A typical example of Israel today. Last night on the news on channel 10, after the standard violence (Arabs-Jews, Jews-Jews, Jews-Arabs, Terrorists-Americans etc.), there is a little scene about the artist who does nude crowds, and the filming of a nude crowd scene today in the cold of England. The footage ends, the newscaster Guy Zohar comes on, says "shrinkage," and goes on to the next item. I am left breathless, because I swallowed my saliva laughing and can't stop choking. All right, you have to be a Seinfeld fan, and remember the scene where George is caught by a girl with his pants down after coming out of the Atlantic, and as she is fleeing he calls after her, "shrinkage!" to remind her that penises contract in the cold. And most people would not have caught that one word on the news. But we did. Just as on the news on channel 11 today, we noticed that Karen Neubach -- is interviewing Dr. General Yom Tov Samia about some of the crises in the Disengagement -- sporting a very interesting cleavage.
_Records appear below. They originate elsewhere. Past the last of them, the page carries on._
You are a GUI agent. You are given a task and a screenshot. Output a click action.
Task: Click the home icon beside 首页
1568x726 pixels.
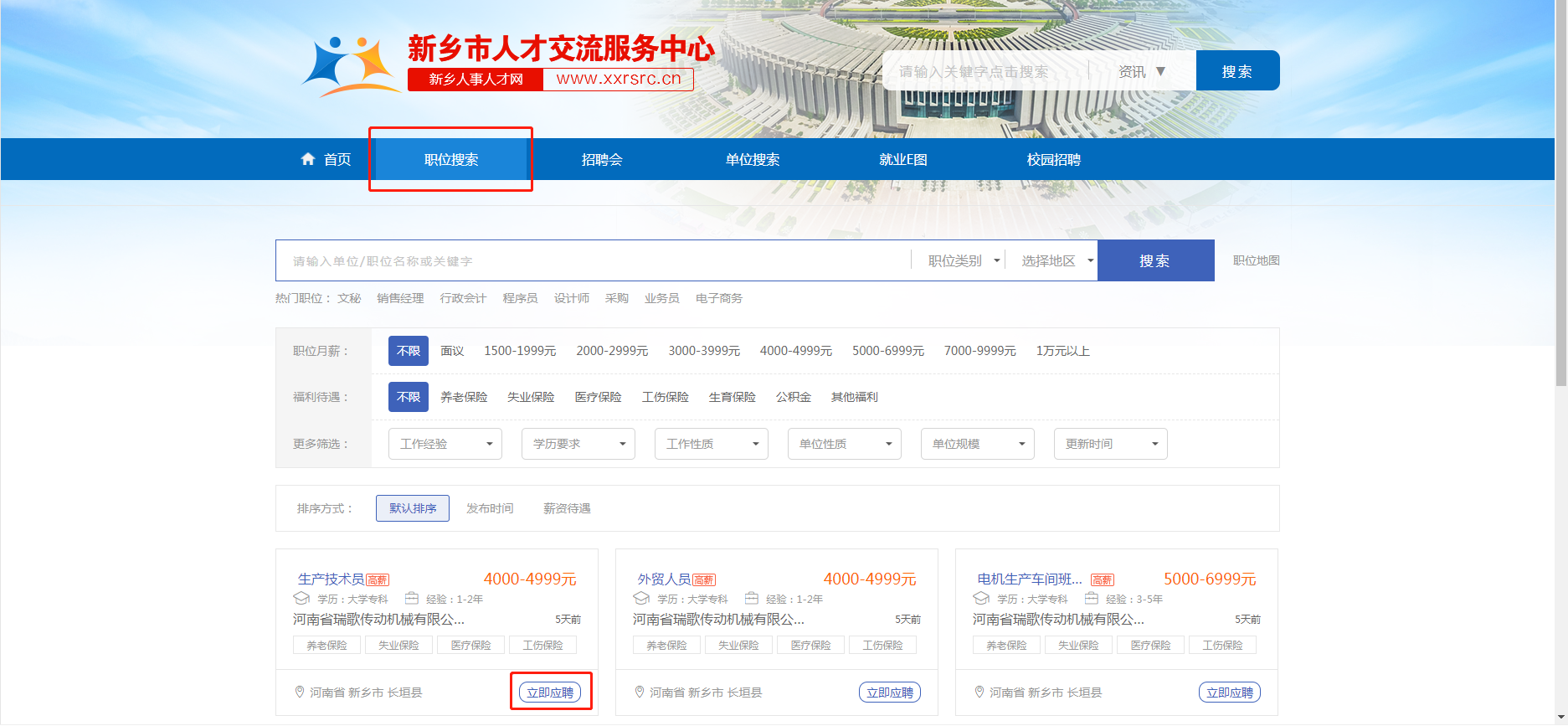[x=308, y=159]
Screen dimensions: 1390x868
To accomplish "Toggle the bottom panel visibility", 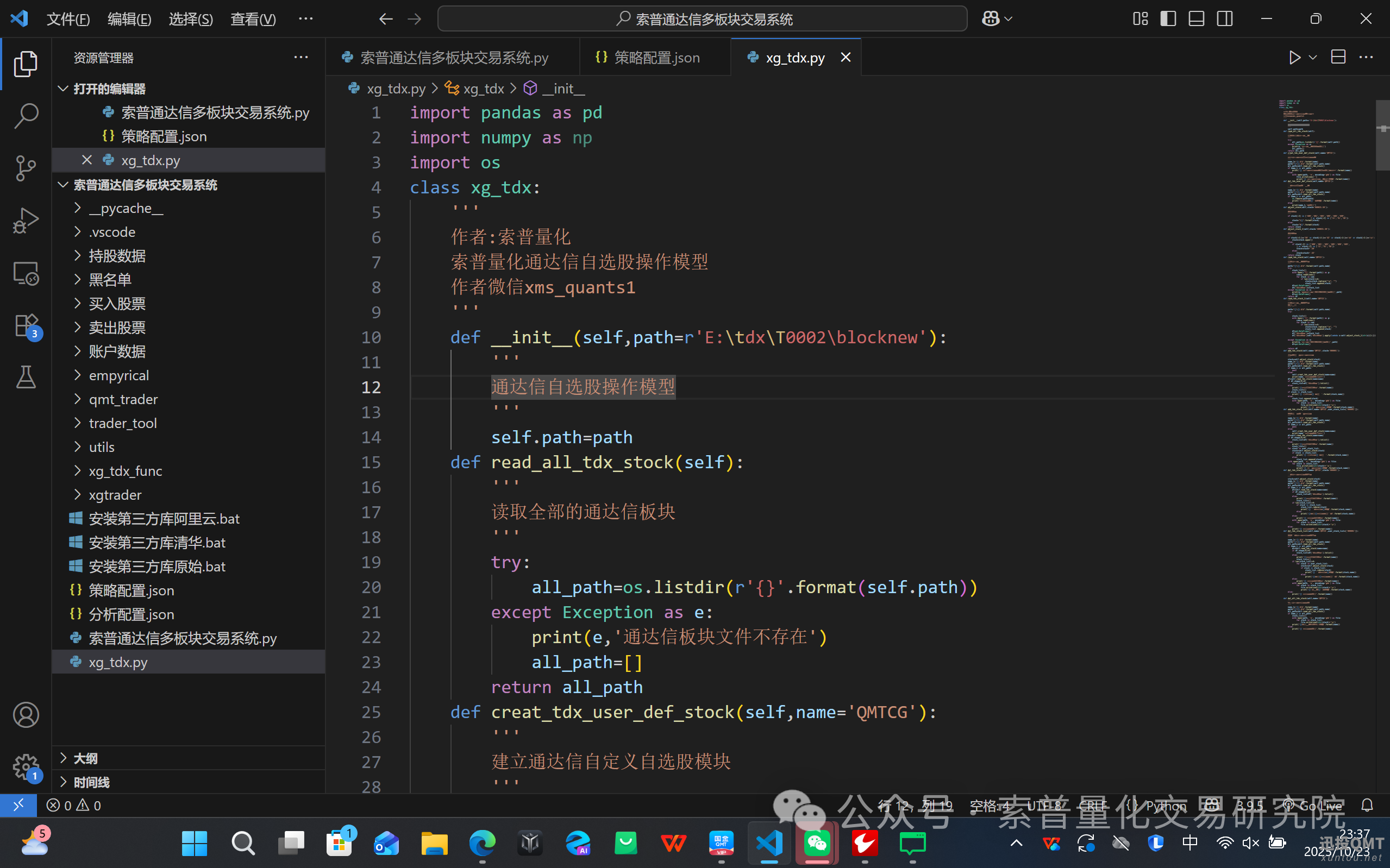I will [x=1197, y=19].
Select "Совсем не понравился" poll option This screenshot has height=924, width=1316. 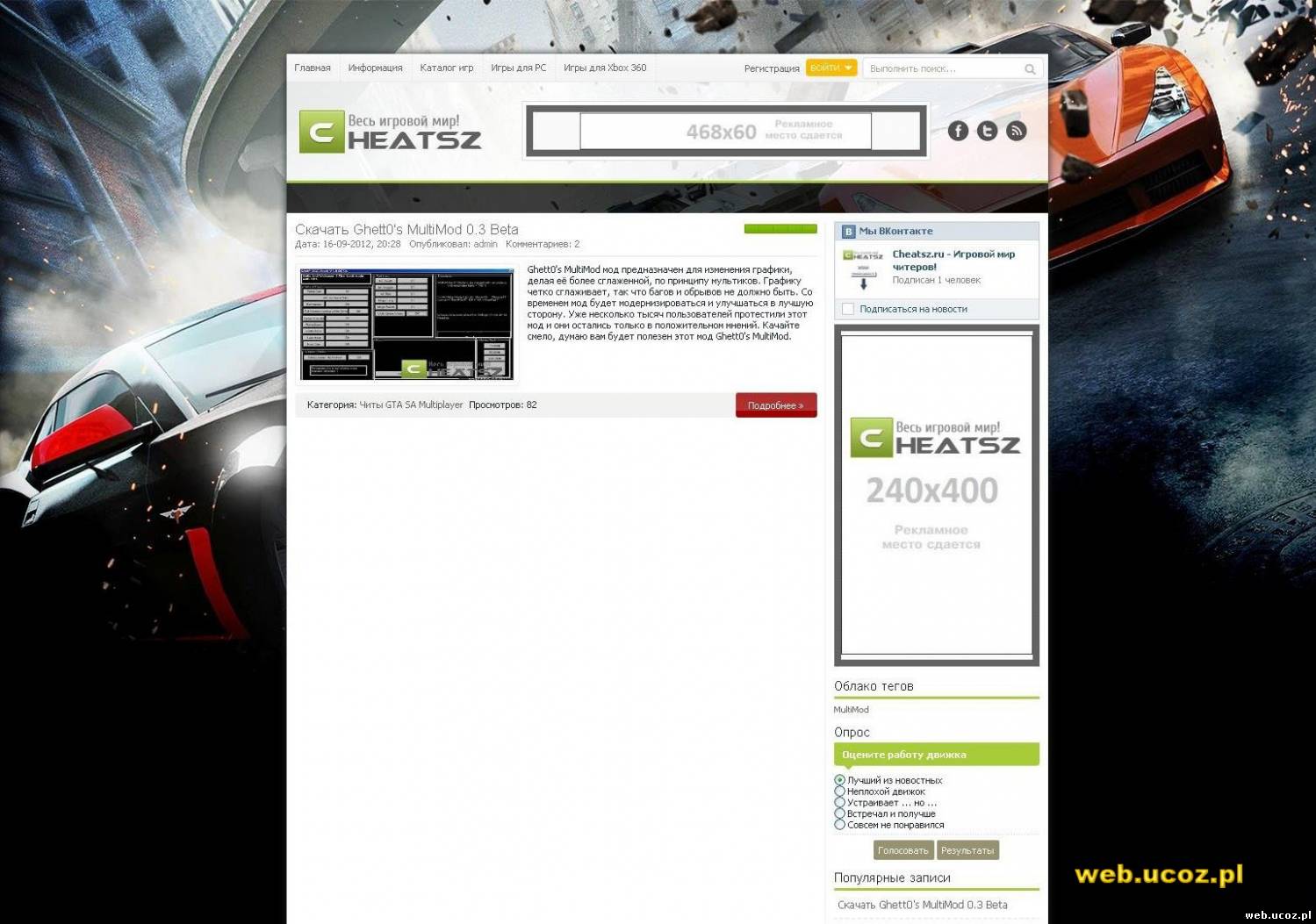coord(840,825)
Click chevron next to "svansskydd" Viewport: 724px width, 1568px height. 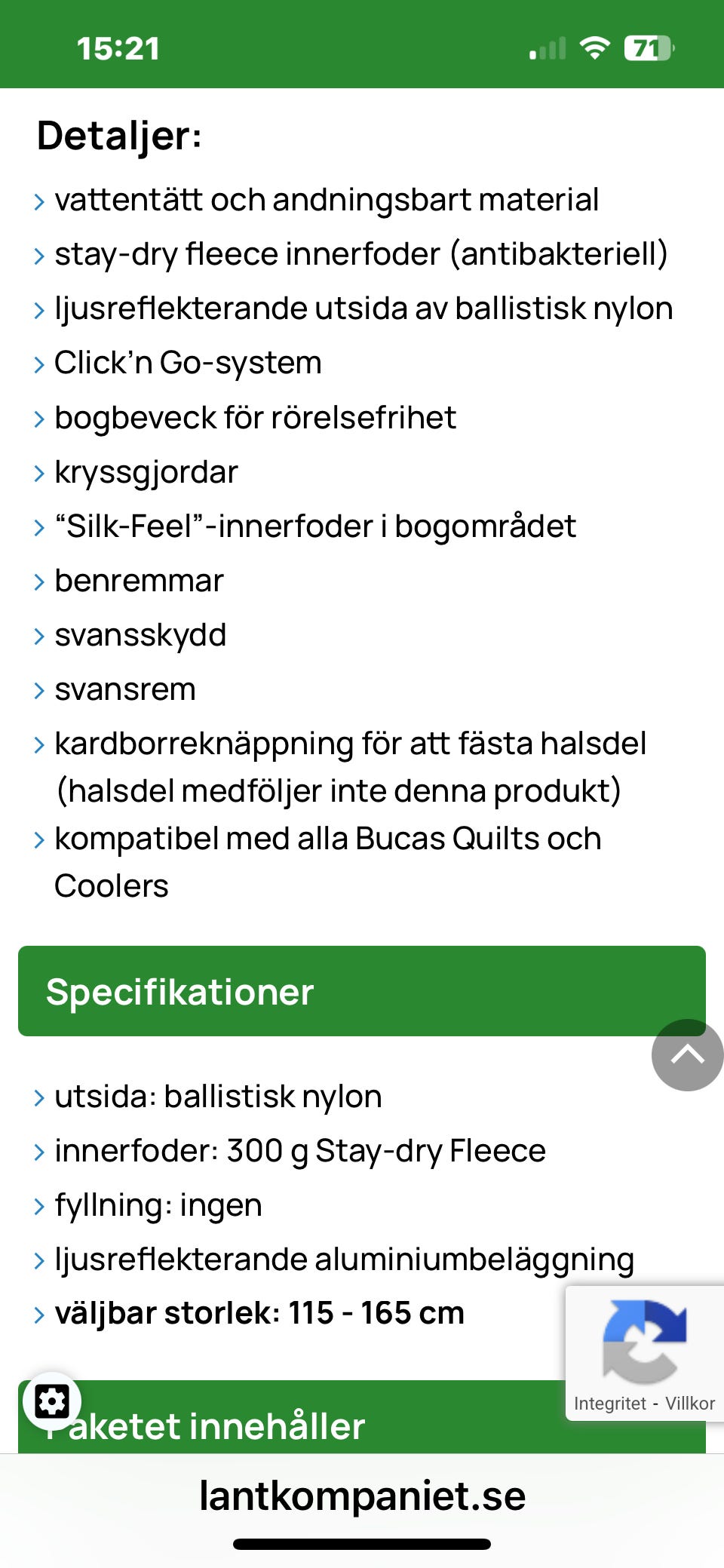(x=39, y=637)
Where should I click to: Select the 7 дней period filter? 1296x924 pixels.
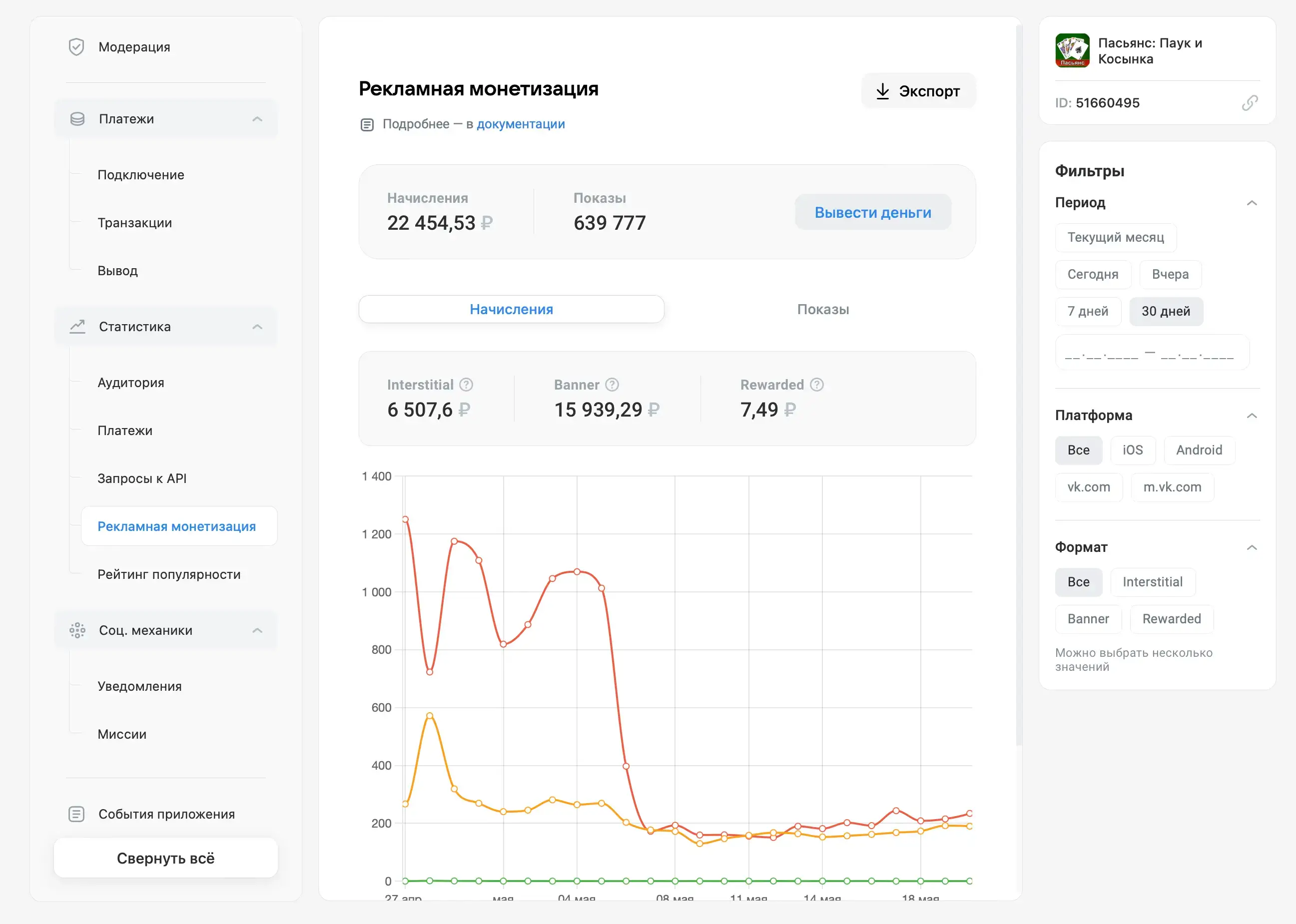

Yes, you get it, I am back getting the news directly to the vein, an addict to the death. But I'm putting everything into proportion...
I mean an ironic proportion, of course, because if I take it straight, how can i sleep at night? Look at Shiekh Ibrahim Mudeiris' speech in May about the Jews. And then some of thr quotes from indoctrinated-at-birth extremist Jewish children. It's enough to scare you to death.
Better to watch the cleavage of the anchorwoman.
June 19, 2005
We are watching a very heated argument on TV for and against the disengagement. Moti tells an illustrative story about this. Last night, as he was coming home, there was a bunch of religious people, obviously gathering together to protest the disengagement. He went into his apartment and shut the door to get away from it. A few minutes later he heard a banging on his door, and he realized it must be the protesters, coming to convince him to join them, so he didn't answer. The banging continued, on and on, for almost fifteen minutes, and he got more and more angry at the invasion of his privacy, at the invasion of his neighborhood, his way of life. Finally it was quiet, and after a few minutes he came out to see whether they had gone. On the door handle there was a flyer attached, a little booklet, and he pulled it off. But as he was about to throw it out, he suddenly felt something solid woven into the back of the flyer. It was his key - the key he left in the lock when he came home.